Four years later, that risk has paid off: Researchers from institutions across the state—and beyond—are using the facility an average of 20 hours a day, 7 days a week. To meet demand, OMRF has purchased a second, more powerful MRI to add to the facility.
Although the MRI is commonplace in human medicine, there are no more than 12 small-animal MRI facilities in the country with a magnet as strong as OMRF’s. And the new magnet, which has been installed and is now undergoing final testing and calibration, is even more powerful.
“This new magnet is about six times as strong as the ones found in hospitals,” said Yasvir Tesiram, Ph.D., whose research hinges on the medical applications of ultra high magnetic fields. Using super-cooled liquid helium that circulates continuously through its coils, the magnet generates a magnetic field that is 200,000 times stronger than the Earth’s.
“This allows scientists to study the cells and organs of genetically engineered living mice and rats at microscopic levels,” said Tesiram. “And, it does not harm the animals.”
The new machine, which had a price tag of slightly more than $1 million, brings new capabilities, including microimaging and high-resolution spectroscopy. More importantly, it will give OMRF another MRI to fulfill the needs of state, national and international scientists, Tesiram said.
“We have people who want to use the facility the whole working day and then some,” he said. “The only hours that are free are when everybody is sleeping.”

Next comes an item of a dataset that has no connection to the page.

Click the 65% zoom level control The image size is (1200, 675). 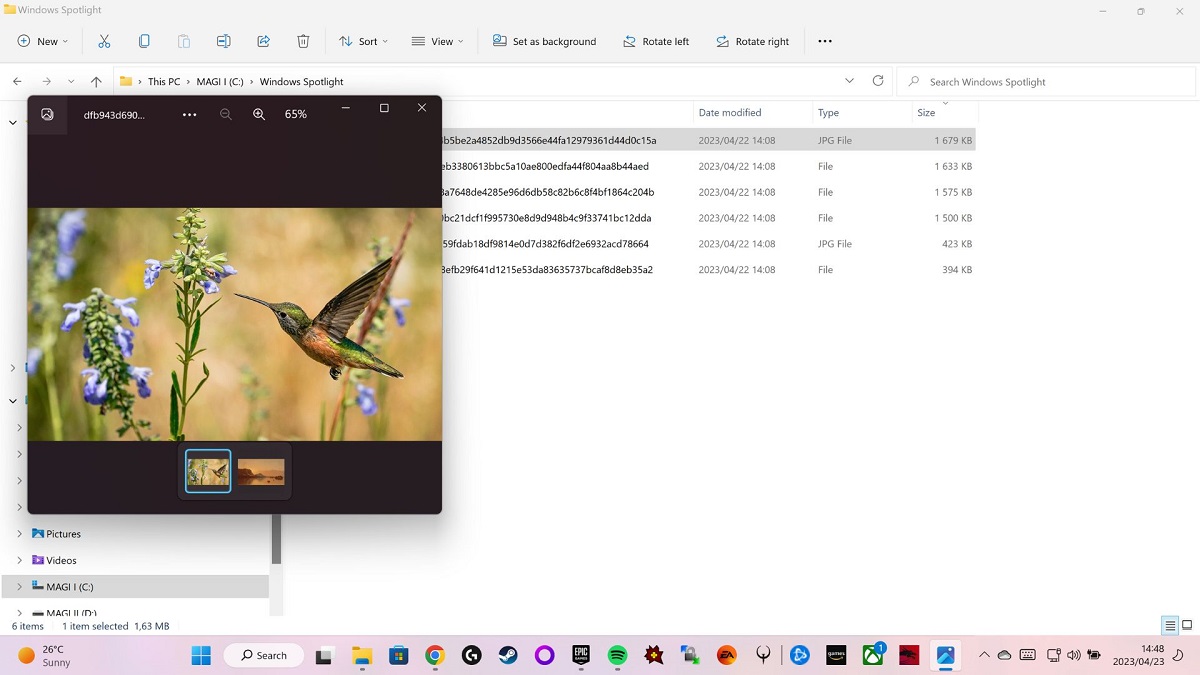coord(295,114)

In the four years OMRF’s facility has been open, scientists have used the MRI to run studies on more than 3,000 subjects. Projects have included:
- studying models of neuroblastoma, a brain cancer that primarily strikes children;
- Examining hypertension and its involvement in type I and type II diabetes; and
- developing new ways to diagnose and clinically intervene against liver and brain cancers.
OMRF researcher Jordan Tang, Ph.D., has already scheduled time with the new MRI to test drug compounds that prevent the formation of Alzheimer’s plaques in the brain. And Mike Centola, Ph.D., will use the machine to develop new ways to identify and monitor rheumatoid arthritis.

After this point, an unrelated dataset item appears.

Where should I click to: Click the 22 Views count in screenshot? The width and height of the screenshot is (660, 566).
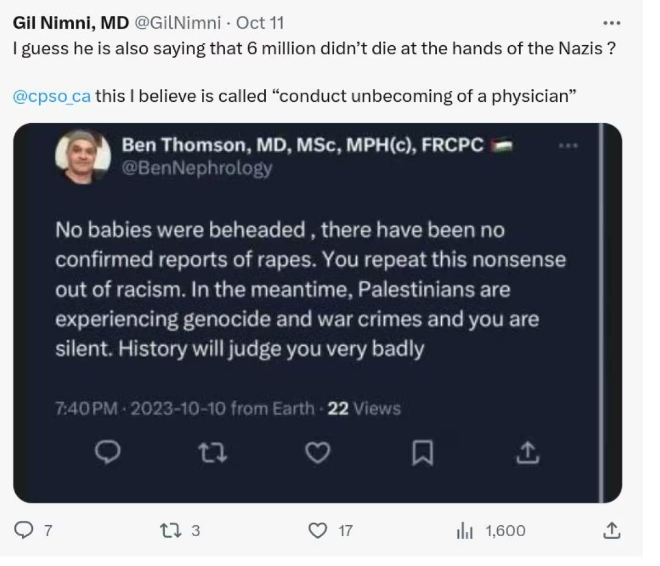coord(364,409)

Use of the MRI facility is not limited to OMRF, though. Scientists from the University of Oklahoma, OU Health Sciences Center, Oklahoma State University, University of Central Oklahoma and Langston University have also collaborated on projects at the MRI facility. Researchers from Utah, California and the University of Osaka in Japan have also used OMRF’s MRI for their research.

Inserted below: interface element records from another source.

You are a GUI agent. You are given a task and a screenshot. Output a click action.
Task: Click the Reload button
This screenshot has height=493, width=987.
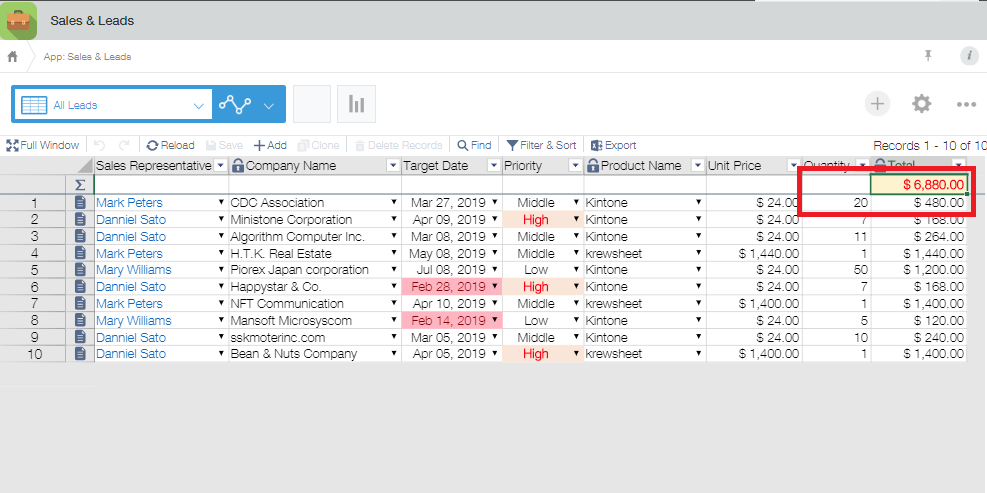(x=170, y=145)
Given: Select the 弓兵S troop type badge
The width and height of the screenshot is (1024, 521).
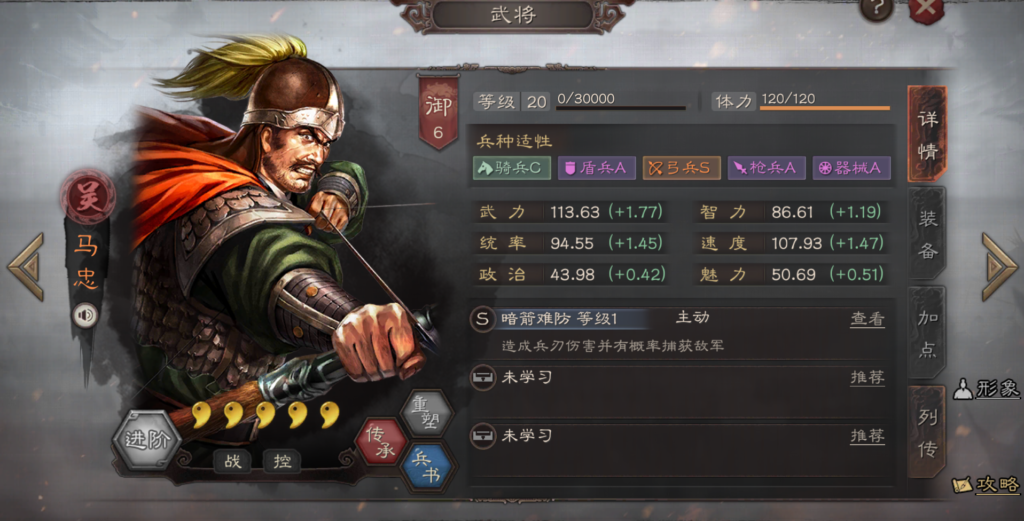Looking at the screenshot, I should tap(681, 168).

“Our scientists are discovering things that wouldn’t have been remotely possible without this high-resolution equipment,” said Rheal Towner, Ph.D., OMRF’s Advanced Magnetic Resonance Center director. “This new machine will further speed the process of developing tests to diagnose deadly diseases at earlier, more treatable stages. It will also accelerate our ability to create drugs to treat those diseases.”
OMRF (omrf.org) is an independent, nonprofit biomedical research institute dedicated to understanding and developing more effective treatments for human disease. Chartered in 1946, its scientists focus on such critical research areas as Alzheimer’s disease, cancer, lupus and cardiovascular disease.